The domain structure of the 421 amino acid TolA protein corresponds to a single pass transmembrane protein with a tight, α-helical domain (38) extending into the PP. Published work has shown that a −1 frameshift in tolA after I400 led to colE1 resistance (37), which agrees well with our data set showing a prevalence of tolA frameshifts that led to colE1 resistance (including XM_tolA_776642_GGCAA_G where translation falls out of frame after G359; Supplementary Table S2), and suggests that colE1 engages the C-terminus of tolA. This mechanistic insight is further supported by the fact that 67 out of a total of 108 tolQRA mutations (62.0%) were in tolA (Figure 2B, top panel), which is a slight enrichment over the frequency expected based on coding region size alone (53.0%). Beyond the colE1-TolA interaction, proper activity of the entire TolQRA complex is required, as suggested previously (39) and as evinced by the causal cvrALL mutations for tolQ and tolR (Supplementary Table S2). TolQ has been implicated as a molecular motor for the Tol complex (39,40), while TolR is required to stabilize TolQ in the IM (39).
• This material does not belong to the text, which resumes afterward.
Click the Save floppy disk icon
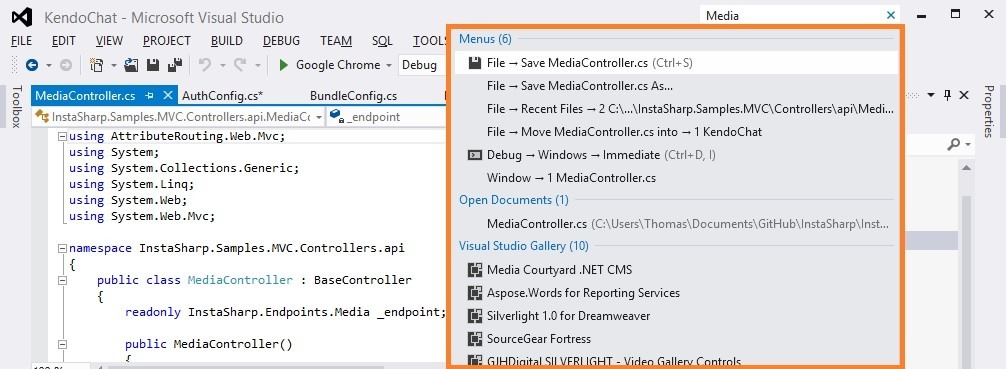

In fact, TolRD23 mutations, which were previously shown to abolish the TolQ-TolR interaction and increase TolQ turnover [TolRD23A and TolRD23R (39)], were also seen in this data set (TolRD23G) and were determined to be causal when introduced by XM_tolR_775139_A_G (Supplementary Table S2). Taken together, these results validate the hypothesis that loss-of-function mutations in tolQRA lead to tolC counter-selection escape.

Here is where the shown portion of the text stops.